*Information given*.
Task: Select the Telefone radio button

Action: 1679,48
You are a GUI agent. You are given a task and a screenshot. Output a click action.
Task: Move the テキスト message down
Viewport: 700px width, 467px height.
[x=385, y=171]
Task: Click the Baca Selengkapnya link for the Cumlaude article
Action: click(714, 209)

*Directions for this task*.
Arrange the material above as a Markdown table with the columns Row and Line, putting each non-blank line in its own row and numbering the rows in order.

*Expected output*.
| Row | Line |
|---|---|
| 1 | Task: Select the Telefone radio button |
| 2 | Action: 1679,48 |
| 3 | You are a GUI agent. You are given a task and a screenshot. Output a click action. |
| 4 | Task: Move the テキスト message down |
| 5 | Viewport: 700px width, 467px height. |
| 6 | [x=385, y=171] |
| 7 | Task: Click the Baca Selengkapnya link for the Cumlaude article |
| 8 | Action: click(714, 209) |